Last week, the Institute for Science and International Security, a private group in Washington that tracks the spread of nuclear weapons, said its analysis of the new inspectors’ report showed that the Iranians are steadily overcoming problems and enriching uranium fuel at faster rates.

American intelligence agencies say the earliest Iran could have enough fuel for a nuclear warhead is 2009, but 2010 to 2015 is a more likely time frame. Any estimate in that range could put the potential for a crisis squarely on the agenda of the next American president.

The documents cited by the inspectors in Vienna carry dates like 1984, 1987, 1989, 1993, 1998, 2002, 2003 and 2004. Many are in Persian. One describes experiments on a sphere of detonators like the array that could trigger an atomic explosion. Another tells of tests of 500 detonators, and yet another bears a schematic diagram of a shaft a quarter-mile deep and six miles from a firing point — a good setup, experts say, for the underground detonation of a nuclear weapon.

The inspectors say one reason they want more information from Iran is to test the Iranian assertion that the documents are forgeries or repetitions of false charges. In fact, these sleuths are considered quite skilled in fraud detection. In early 2003, on the eve of the American invasion of Iraq, their agency was the one that exposed as false American claims that Saddam Hussein had sought uranium in Niger.

This time, the agency is putting on Iran the onus of disproving the documents’ authenticity. The Iranians “lied, obfuscated and didn’t tell us for 20 years what they were doing,” said a senior official close to the agency, who spoke on the condition of anonymity under normal diplomatic rules. “What’s the intention? That’s the question.”

The American finding last December that Iran suspended its weapon-design work in 2003 created a classic case of a glass that could be seen as either half full or half empty. The American intelligence community, in the finding, judged that “the program probably was halted in response to international pressure” and drew the inference that “Iran may be more vulnerable to influence on the issue than we judged previously.”

It did not mention the possibility that now seems to concern the international inspectors — that Iran had perhaps made enough progress that it could afford to slow down or stop.

Senior officials who oversaw preparation of the American intelligence report say Iran’s weapon-design work, with the right fuel, might have progressed enough by 2003 to make a bomb comparable to the five-ton blunderbuss dropped on Hiroshima. But that does not mean they have a workable design for the most frightening kind of bomb in today’s world — one miniaturized to about one ton so it can sit atop a missile, which is much faster and harder to stop than any plane. Such a weapon, say military strategists, can change a region’s balance of power without ever being fired.

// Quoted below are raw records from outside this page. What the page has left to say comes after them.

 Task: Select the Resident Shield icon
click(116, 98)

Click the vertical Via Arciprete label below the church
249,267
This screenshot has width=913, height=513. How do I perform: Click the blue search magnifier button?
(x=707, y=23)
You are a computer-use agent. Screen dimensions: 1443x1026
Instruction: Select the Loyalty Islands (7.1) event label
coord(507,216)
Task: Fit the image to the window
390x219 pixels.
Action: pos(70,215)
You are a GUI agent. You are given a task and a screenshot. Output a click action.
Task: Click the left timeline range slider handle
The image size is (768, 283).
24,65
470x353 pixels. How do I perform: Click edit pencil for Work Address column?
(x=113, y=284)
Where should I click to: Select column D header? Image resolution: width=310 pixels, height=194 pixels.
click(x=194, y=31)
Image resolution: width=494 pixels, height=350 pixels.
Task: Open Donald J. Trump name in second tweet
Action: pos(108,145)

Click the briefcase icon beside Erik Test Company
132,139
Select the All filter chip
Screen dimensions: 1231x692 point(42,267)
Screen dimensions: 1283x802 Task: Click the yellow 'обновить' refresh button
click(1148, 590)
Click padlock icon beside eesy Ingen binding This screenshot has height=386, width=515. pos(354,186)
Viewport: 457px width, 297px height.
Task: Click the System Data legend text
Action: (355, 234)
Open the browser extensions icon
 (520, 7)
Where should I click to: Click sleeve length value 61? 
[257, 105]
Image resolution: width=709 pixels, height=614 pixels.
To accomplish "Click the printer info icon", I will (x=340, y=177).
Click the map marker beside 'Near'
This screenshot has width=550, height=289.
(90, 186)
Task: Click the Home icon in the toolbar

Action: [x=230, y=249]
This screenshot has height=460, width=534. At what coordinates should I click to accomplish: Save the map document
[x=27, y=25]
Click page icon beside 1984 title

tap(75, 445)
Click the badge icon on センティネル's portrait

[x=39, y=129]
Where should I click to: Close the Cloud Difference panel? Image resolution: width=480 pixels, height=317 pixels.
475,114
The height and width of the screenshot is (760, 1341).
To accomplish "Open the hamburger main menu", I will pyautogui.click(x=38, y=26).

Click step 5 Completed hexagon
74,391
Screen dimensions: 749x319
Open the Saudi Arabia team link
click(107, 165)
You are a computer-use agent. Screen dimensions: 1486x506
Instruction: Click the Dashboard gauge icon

And that is why determining the extent of Iran’s progress on weapons design is so important to the atomic investigators in Vienna.

Iran is working hard to develop a family of long-range missiles, the Shahab, Persian for shooting star. The Shahab 3, Iran’s most-advanced missile, can reach European capitals, and in their report the atomic investigators cited a document whose title, translated from Persian, reads: “Implementation of Mass Properties Requirements of Shahab-3 Missile Warhead With New Payload.”

Officials in Vienna doubt that Iran will quickly answer their questions about possible work on miniaturized nuclear arms. So, they say, it could take months to come to definitive conclusions about the true nature of the Iranian program.

In the meantime, the Institute for Science and International Security has concluded that Iran will find it hard to deny convincingly that it sought the secret of making nuclear arms. “These documents,” the institute concluded, “make a powerful case.”

The question remains, though: How far did Iran get?